At the World Forum on Natural Capital 2017 (II)

At the World Forum on Natural Capital 2017 (II)

Another excellent day, with a number of good presentations, some fine speeches, a somewhat dopey closing plenary, and a better lunch than yesterday (when the gnocchi was horribly overcooked–but who’s complaining?) Again, the sessions ranged in quality and interest, but on balance provided a range of sensible and interesting discussions on the fundamental issue of making natural capital central to economic and public policy decision-making–more specifically, what needs to happen for this to take place. It’s a tall order–look how long it took climate change to become commonly accepted in political discourse (and even here that’s iffy in some countries, as we all know.) So it’s not at all impossible, and given that these discussions only have been going on for less than a decade, the amount of progress made to date is pretty impressive.

The panel discussions were fine, with two of them being very good indeed. One of them featured Gretchen Daily discussing the huge natural capital push in China, where natural capital is being incorporated in economic and ecological decision-making down to the level of pretty much every region in China. The scale of this effort is unprecedented, as you can imagine, and it’s still early days–the pushdown from on high came about two years ago, but in China things happen rapidly, so there is already serious on the ground efforts nationwide. China currently has about 200 million people who sole task these days is restoring nature in some respect–reforestation, reversing topsoil depletion, restoring wetlands, that sort of thing. That’s more than three times the entire population of the UK. This is serious stuff, on an almost unimaginable scale.

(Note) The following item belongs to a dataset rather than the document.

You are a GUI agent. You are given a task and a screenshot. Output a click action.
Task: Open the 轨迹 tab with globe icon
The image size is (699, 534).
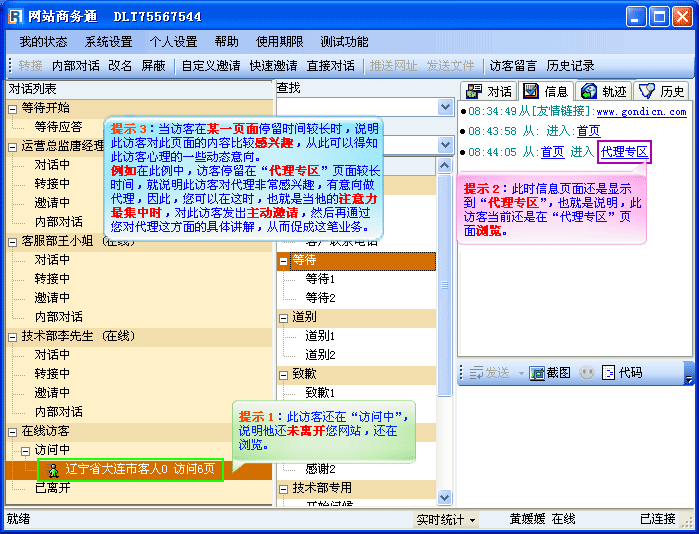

It’s worth pondering this for a moment, be cause it involves la very good instantiation of what natural capital efforts are, and should be, about. This effort involves a complete stock-taking of the country’s natural resources, from forest to deserts, on a number of levels (including basic ecosystem assessments of stocks and flows,) and then expending serious effort to reverse areas where there have been significant declines. But it’s more than that. It also involves significant considerations be given to avoiding natural capital depletion in economic and political policy-making. This is a complete reversal of the development trends of the past several centuries, certainly since the advent of the industrial revolution in Europe and its global expansion.

This has some implications you might not think about at first. For one thing, this is something that every country is being encouraged to do, and some actually are beginning this process. More interesting is the point that China is about to become the global standard for this sort of effort, and other countries, particularly developing countries, will be looking to China, not Europe yet, and certainly not the US, as a model for this work. I suspect that this thought has already occurred to some bright visionary in the Chinese political establishment.

More generally, this is what the conference, and the people behind it, want to encourage on a global scale. A big task, as noted earlier, and easier for some countries than others. I imagine Norway, to pick a not so random example, is well on its way here, and that Somalia will likely be lagging behind. There is significant NGO and government involvement here, not to mention a strong commitment from the UN, and the countries that need it most are those that can afford it least–hence much of the pressure to accelerate the funding of these projects.

The other good panel concerned ways that financiers and NGOs are approaching the issue of how to finance all this. Rather conservative estimates put the price of, well, saving nature as we know it to be about $250 billion–annually. At present, what gets spent is about one-fifth that, and that mostly financed by governments. So there is a lot of thought being given to how to drag private finance–investors and insurance companies, mainly–into stumping up the financing. Some of this can be done in the guise of climate spending, but much can’t, and it’s hard to generate cash flows from biodiversity when you want to leave the biodiversity alone. This is a critical issue, and while it’s good to see a lot of thought, and real innovation, this all takes time and a broad range of commitments. The folks involved here are generally out of the finance sector–a whole lot of bankers, in fact–so they know what they’re doing. It just takes time.

So there is reason for optimism. On the other hand, as was pointed out throughout the conference, every single measure of natural capital that is tracked–except for ozone depletion–has gone negative for a number of years now, and many of these measures show no sign of slowing down. Species loss in particular is accelerating rapidly. Topsoil loss is accelerating, and outright desertification is spreading. Water depletion concerns continue to rise. And in spite of the general improvement in standard of living for most of the world over the past two decades, the bottom 20 poor countries remain severely poor, with their resource bases under increasing pressure, and they’re getting poorer. No wonder the general mood of the conference, in spite of some notable achievements the past several years, was, if not panic, a significant sense that we need to step it up, a lot. Many of these people are out in the world on a regular basis, and they’re pretty concerned.